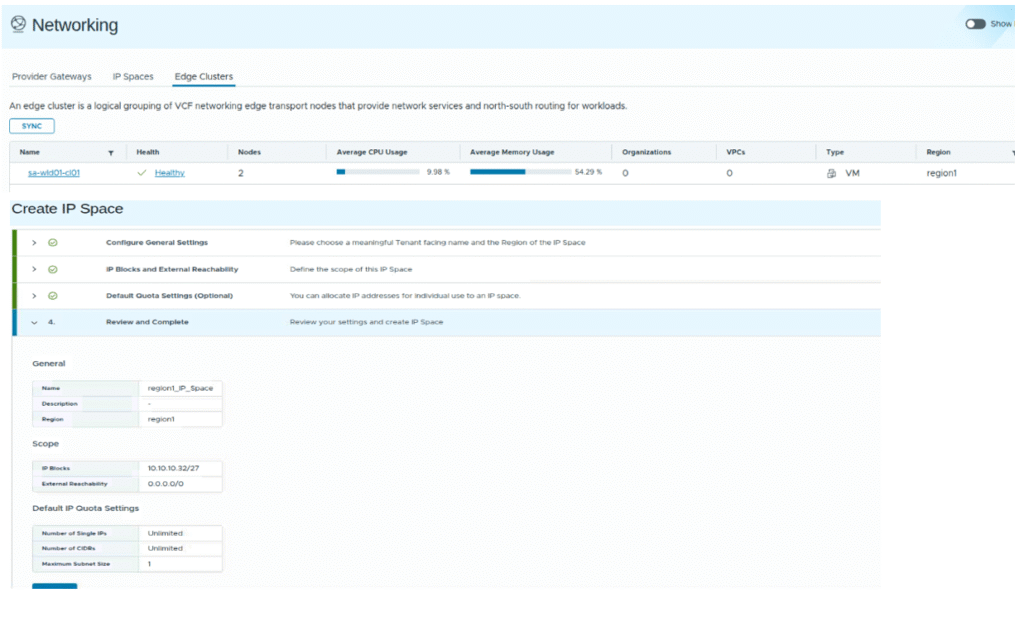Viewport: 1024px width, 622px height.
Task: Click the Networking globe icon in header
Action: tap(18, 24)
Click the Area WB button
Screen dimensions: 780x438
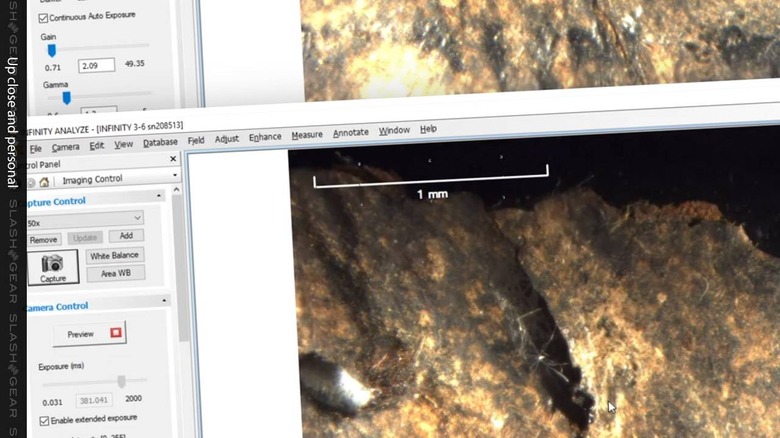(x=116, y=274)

_Activity_
Take the line containing "Click the Area WB button" and every line after it to the end of the records, and restate them verbatim, with no pictures.

_Exercise solution_
Click the Area WB button
Screen dimensions: 780x438
(x=116, y=274)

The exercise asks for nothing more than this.